WHAT THE EXERCISE ASKS ▸ Retype nothing except the lines below from the one with "Instruction: Click the" through the one with "Task: Check the 记住我 checkbox", exactly, with images left out.

DATA TO PROCESS ▸
┌──

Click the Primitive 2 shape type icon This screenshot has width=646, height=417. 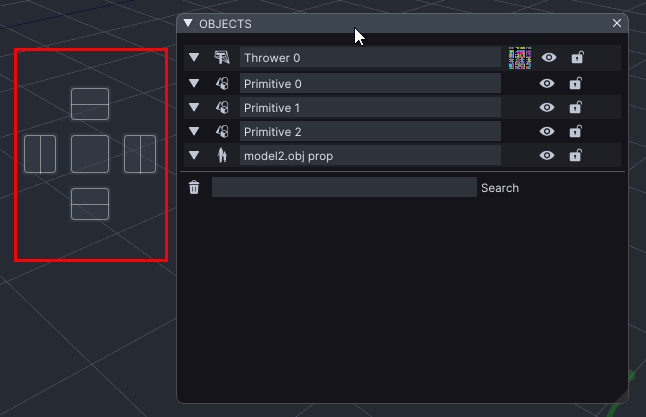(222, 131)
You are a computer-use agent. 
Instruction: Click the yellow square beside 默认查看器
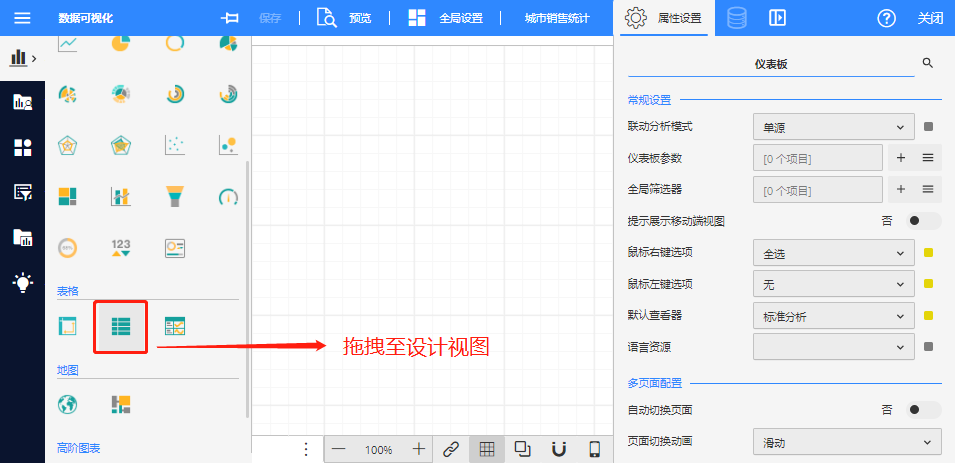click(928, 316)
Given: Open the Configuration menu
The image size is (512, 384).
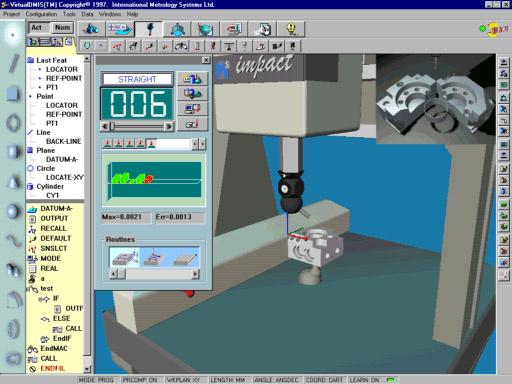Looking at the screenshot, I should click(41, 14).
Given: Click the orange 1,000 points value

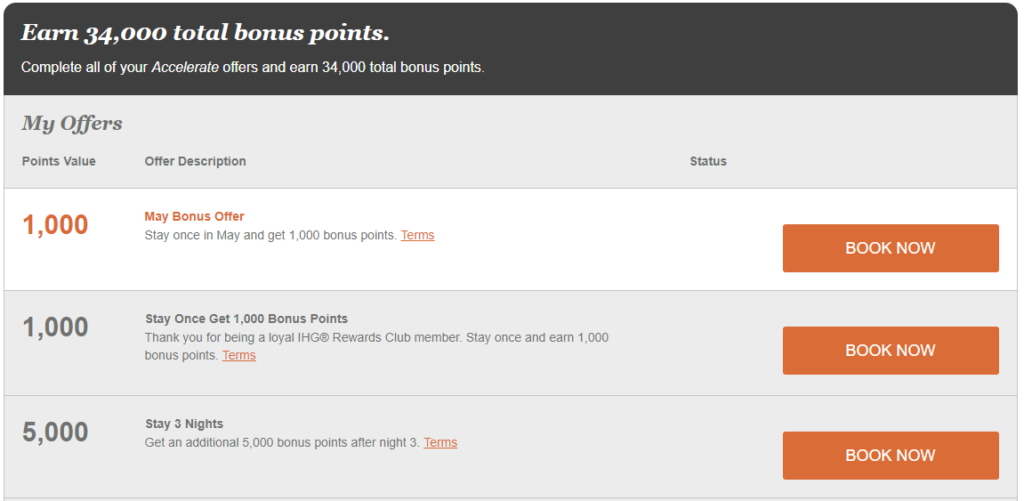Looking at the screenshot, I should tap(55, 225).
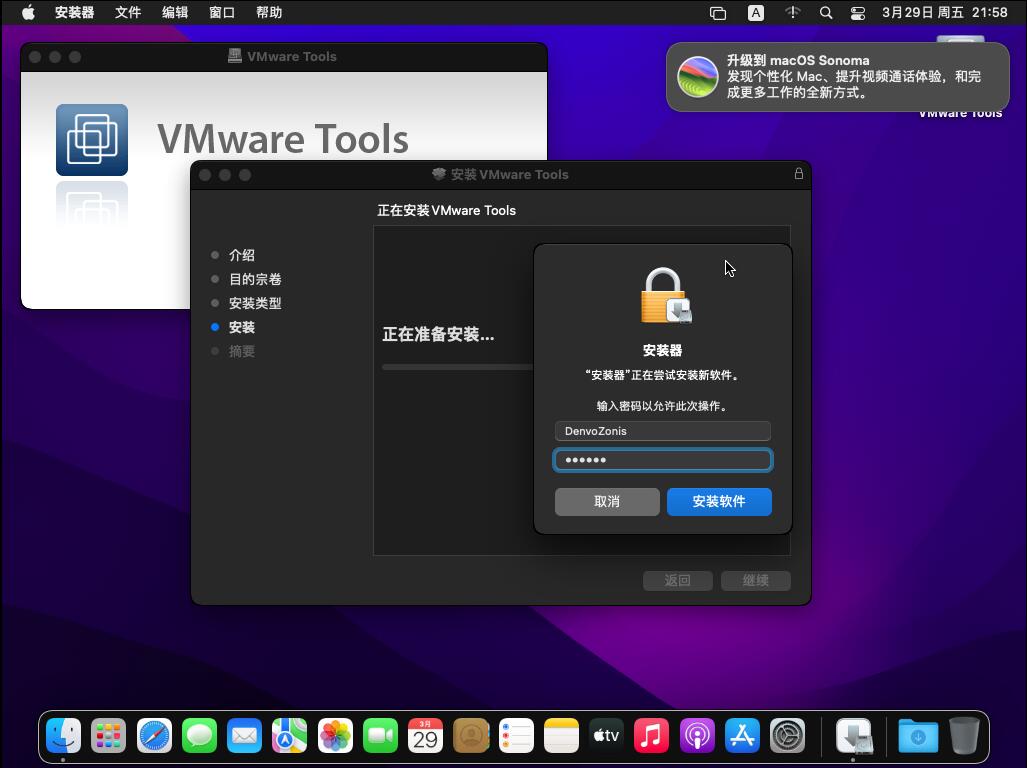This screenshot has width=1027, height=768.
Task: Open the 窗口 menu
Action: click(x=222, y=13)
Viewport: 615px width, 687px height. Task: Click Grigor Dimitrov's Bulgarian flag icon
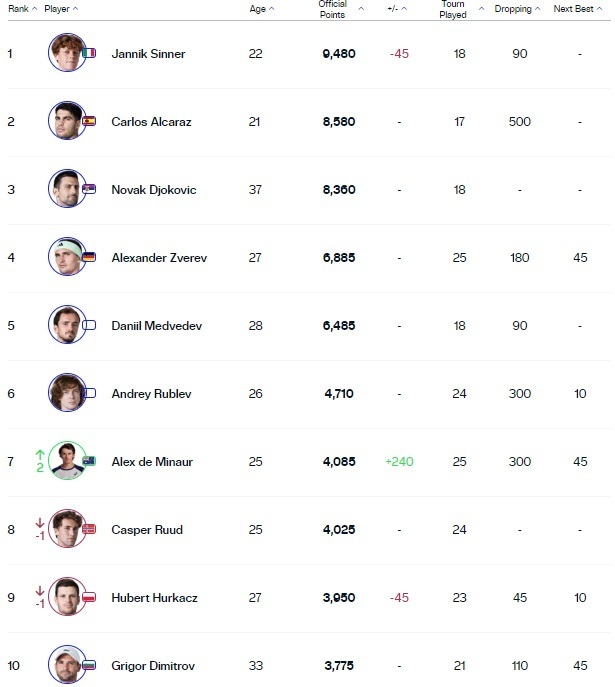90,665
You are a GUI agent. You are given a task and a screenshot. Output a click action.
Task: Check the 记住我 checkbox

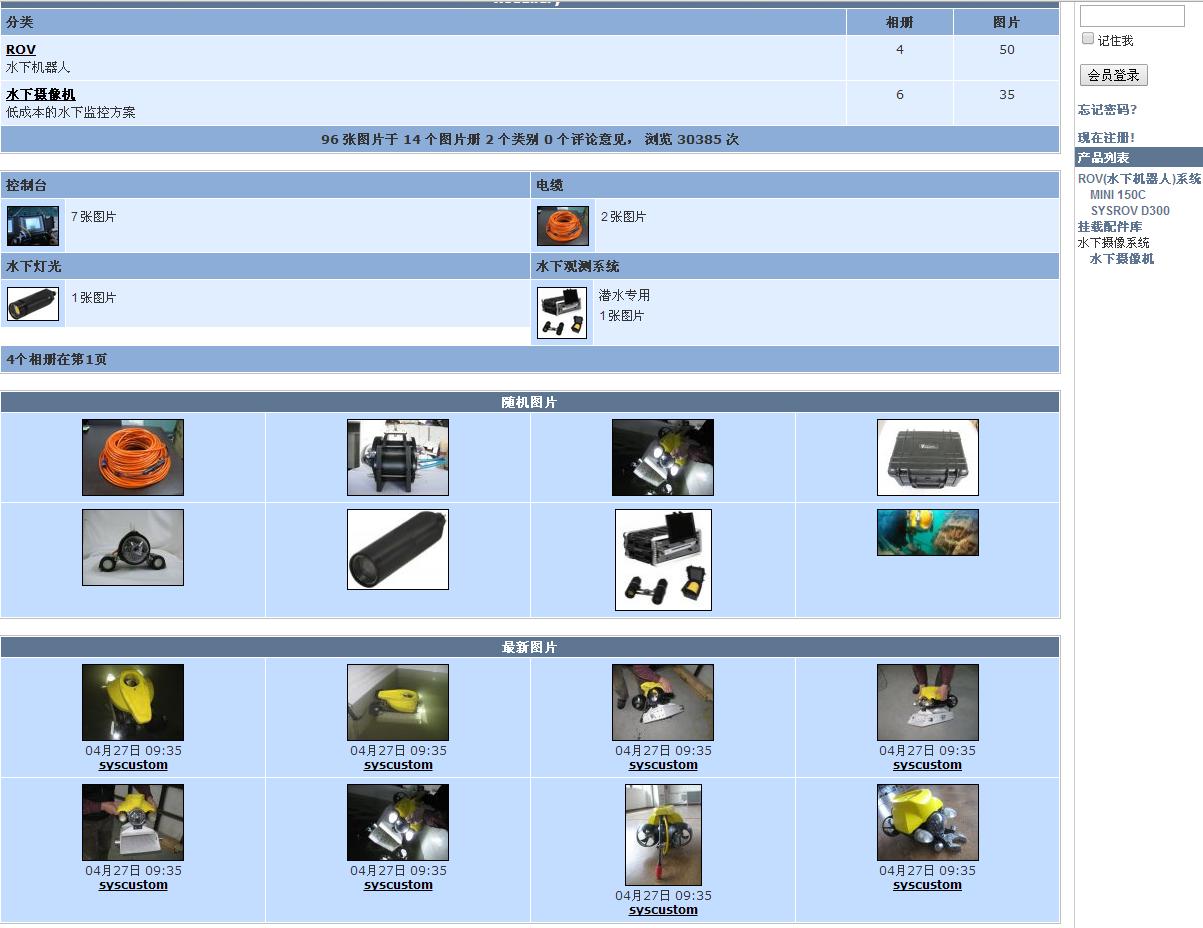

└──
┌──

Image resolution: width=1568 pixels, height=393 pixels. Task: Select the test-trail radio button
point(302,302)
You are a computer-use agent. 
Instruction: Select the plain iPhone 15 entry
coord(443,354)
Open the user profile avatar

└──

ANSWER SECTION ▸
Instruction: Click the yellow square beside 默认查看器
click(928, 316)
Given: Open the Configuration menu
The image size is (512, 384).
Looking at the screenshot, I should click(41, 14).
Given: Click the orange 1,000 points value

Looking at the screenshot, I should tap(55, 225).
This screenshot has width=1027, height=768.
Task: Open the 窗口 menu
Action: click(x=222, y=13)
Viewport: 615px width, 687px height. Task: Click Grigor Dimitrov's Bulgarian flag icon
90,665
You are a GUI agent. You are given a task and a screenshot. Output a click action.
Task: Check the 记住我 checkbox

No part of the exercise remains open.